§ EXERCISE OBJECTIVE
Your task is to copy every line of the entries that contains "computer".

(PROVIDED INFORMATION Opens)

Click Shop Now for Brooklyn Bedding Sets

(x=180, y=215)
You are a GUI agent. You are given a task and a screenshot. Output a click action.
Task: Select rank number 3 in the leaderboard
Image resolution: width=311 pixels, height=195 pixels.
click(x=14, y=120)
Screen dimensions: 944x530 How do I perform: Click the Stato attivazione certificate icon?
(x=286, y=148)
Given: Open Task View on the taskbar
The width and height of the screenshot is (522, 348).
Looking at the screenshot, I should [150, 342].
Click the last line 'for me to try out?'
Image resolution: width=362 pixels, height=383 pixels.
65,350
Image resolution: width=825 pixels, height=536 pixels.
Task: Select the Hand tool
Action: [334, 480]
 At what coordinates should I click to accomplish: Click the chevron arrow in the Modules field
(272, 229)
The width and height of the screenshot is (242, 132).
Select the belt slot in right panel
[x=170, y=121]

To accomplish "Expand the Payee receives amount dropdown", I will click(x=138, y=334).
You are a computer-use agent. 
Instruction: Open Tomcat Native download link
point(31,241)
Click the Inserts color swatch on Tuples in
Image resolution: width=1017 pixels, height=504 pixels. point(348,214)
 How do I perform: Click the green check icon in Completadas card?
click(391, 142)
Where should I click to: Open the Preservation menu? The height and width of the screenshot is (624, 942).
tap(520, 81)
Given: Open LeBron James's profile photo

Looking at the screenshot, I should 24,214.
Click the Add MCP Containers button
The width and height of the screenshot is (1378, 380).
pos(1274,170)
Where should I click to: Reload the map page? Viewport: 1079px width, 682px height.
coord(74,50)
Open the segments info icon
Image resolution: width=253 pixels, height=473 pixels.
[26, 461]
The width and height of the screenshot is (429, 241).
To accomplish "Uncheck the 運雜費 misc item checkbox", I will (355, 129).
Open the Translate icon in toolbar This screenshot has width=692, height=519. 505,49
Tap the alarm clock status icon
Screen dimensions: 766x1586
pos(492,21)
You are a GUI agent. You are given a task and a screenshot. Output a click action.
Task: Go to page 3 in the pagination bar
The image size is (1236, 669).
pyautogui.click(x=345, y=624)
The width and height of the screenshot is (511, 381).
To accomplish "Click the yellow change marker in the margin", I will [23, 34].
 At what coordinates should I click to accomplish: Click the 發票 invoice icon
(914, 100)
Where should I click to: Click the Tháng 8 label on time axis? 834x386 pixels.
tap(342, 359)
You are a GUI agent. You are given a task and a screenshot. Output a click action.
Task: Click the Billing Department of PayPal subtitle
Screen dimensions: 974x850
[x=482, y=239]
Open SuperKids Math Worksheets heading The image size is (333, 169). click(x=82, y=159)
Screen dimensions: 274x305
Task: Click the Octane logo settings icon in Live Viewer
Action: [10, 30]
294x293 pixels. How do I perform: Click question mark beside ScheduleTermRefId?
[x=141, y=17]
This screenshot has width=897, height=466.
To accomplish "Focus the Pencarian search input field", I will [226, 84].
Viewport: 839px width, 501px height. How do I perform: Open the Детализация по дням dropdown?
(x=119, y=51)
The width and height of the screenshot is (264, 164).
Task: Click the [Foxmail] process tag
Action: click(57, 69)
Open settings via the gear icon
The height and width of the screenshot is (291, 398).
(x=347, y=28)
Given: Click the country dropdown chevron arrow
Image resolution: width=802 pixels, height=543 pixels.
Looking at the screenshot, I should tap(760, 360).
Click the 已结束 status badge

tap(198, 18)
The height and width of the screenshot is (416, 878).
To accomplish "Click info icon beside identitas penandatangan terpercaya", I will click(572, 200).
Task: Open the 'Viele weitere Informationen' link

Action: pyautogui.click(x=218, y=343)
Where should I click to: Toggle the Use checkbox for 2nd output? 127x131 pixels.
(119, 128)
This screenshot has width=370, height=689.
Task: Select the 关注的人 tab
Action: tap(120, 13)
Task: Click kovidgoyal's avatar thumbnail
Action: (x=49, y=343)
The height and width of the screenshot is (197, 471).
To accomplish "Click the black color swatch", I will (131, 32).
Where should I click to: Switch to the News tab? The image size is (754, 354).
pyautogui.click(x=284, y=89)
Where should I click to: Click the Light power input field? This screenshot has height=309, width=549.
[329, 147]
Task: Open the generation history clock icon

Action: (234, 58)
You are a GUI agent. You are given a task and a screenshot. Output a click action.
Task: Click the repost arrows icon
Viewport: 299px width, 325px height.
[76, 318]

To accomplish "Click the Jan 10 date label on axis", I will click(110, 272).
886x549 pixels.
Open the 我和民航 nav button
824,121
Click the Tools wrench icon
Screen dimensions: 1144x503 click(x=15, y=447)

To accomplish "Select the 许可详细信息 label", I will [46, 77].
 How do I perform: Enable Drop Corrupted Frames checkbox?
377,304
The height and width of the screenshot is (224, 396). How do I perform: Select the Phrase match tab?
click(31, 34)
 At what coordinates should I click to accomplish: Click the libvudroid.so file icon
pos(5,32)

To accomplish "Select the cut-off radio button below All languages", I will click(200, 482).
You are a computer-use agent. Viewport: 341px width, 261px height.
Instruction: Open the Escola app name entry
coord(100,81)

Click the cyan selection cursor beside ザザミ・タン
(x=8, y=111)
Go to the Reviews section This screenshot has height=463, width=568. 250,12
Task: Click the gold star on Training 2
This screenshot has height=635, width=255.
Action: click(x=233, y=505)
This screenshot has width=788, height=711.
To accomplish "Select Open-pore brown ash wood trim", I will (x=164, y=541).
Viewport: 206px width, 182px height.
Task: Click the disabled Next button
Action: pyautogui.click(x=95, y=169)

(PROVIDED INFORMATION Closes)

§ EXERCISE RESULT
You are a computer-use agent. 
You are a computer-use agent. Viewport: 341px width, 261px height.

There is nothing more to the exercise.